Je t'y retrouve toi ma folle furieuse. Dans un 1er temps à nous jeter des vacheries à n'en plus finir puis cette sensation étrange d'avoir besoin de ton contact puis comprendre que c'est réciproque.
3 mois à nous chercher
1 nuit pour nous trouver
Tu te souviens ? Je devais partir en voyage scolaire à Paris. Paris... Ma 1ère visite dans la capitale. Nous les secondes, dormions exceptionnellement dans le dortoir des 1ères. Tu étais en 1ère. Dès que les feux ont été éteints, je me suis faufilée dans ton lit et là j'ai découvert l'immense arsenal des sensations passionnément amoureuses. Puis j'ai eu une quinte de toux à réveiller le pensionnat sur les 3 étages. J'avais de terribles bronchites chroniques à cette époque. Entre deux toux, la tête enfouie dans ton oreiller pour ne pas réveiller la pionne, tu m'as délicatement retournée sur le dos et tu m'as embrassée.

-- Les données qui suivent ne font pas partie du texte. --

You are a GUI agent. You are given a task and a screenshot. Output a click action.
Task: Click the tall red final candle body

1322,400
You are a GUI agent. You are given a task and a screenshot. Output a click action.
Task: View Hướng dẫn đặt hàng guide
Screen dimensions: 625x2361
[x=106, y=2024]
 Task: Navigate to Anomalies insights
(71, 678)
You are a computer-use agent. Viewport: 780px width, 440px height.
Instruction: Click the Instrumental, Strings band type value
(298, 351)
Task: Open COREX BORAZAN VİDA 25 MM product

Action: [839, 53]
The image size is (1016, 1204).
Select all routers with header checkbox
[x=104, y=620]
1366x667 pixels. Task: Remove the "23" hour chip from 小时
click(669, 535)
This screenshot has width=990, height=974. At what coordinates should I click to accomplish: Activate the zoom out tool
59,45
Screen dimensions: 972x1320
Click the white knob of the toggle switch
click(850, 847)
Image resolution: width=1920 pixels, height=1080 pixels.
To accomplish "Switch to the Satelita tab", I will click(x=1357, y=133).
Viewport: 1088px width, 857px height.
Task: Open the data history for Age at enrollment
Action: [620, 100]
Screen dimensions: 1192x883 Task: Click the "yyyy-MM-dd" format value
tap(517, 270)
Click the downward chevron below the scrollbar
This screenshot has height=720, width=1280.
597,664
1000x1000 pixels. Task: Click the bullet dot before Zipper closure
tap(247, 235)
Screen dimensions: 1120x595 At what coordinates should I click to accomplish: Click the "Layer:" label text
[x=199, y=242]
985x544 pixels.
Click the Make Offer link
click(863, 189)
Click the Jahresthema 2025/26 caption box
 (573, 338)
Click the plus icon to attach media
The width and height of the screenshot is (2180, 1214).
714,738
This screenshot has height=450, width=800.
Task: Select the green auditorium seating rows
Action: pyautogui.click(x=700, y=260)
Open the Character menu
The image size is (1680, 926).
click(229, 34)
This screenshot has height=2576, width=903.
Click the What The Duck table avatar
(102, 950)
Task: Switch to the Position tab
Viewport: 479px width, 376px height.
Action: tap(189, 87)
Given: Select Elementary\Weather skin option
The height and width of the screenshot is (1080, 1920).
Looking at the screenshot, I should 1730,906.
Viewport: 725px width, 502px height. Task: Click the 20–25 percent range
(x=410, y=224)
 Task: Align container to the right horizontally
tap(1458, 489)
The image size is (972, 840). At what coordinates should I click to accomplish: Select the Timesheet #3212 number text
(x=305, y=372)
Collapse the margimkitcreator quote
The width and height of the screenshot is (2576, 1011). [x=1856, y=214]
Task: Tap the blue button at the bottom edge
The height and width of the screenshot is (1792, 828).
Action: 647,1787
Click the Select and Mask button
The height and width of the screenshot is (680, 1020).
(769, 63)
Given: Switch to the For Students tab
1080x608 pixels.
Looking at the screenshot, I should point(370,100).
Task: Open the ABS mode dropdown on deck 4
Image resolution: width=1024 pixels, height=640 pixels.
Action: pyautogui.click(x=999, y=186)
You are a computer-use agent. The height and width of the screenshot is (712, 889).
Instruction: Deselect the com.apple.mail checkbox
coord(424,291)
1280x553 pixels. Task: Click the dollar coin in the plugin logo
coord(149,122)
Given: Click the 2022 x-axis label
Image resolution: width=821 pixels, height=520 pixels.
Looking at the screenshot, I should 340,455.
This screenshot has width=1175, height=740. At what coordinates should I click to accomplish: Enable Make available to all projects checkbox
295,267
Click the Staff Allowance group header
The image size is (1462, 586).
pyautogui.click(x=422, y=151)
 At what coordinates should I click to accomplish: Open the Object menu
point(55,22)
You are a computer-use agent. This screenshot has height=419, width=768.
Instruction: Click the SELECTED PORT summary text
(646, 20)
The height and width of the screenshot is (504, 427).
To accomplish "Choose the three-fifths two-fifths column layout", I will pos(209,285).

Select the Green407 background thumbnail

Oh Isabelle, ce baiser ! si doux, si tendre. Je ferme les yeux et je sens ta bouche sur la mienne. 29 ans plus tard je sais tes lèvres, je revois tes mains que tu avais écorchées contre un mur pour souffrir ailleurs que du coeur quand j'ai été virée. Je revois notre ballade dans le cimetière du village, un soir du 14 juillet, où tu m'as emmené sur la tombe de ta mère. Nous nous sommes allongées à côté et nous avons regardé les étoiles. Tu as été ma si belle première passion, mon premier amour tout neuf.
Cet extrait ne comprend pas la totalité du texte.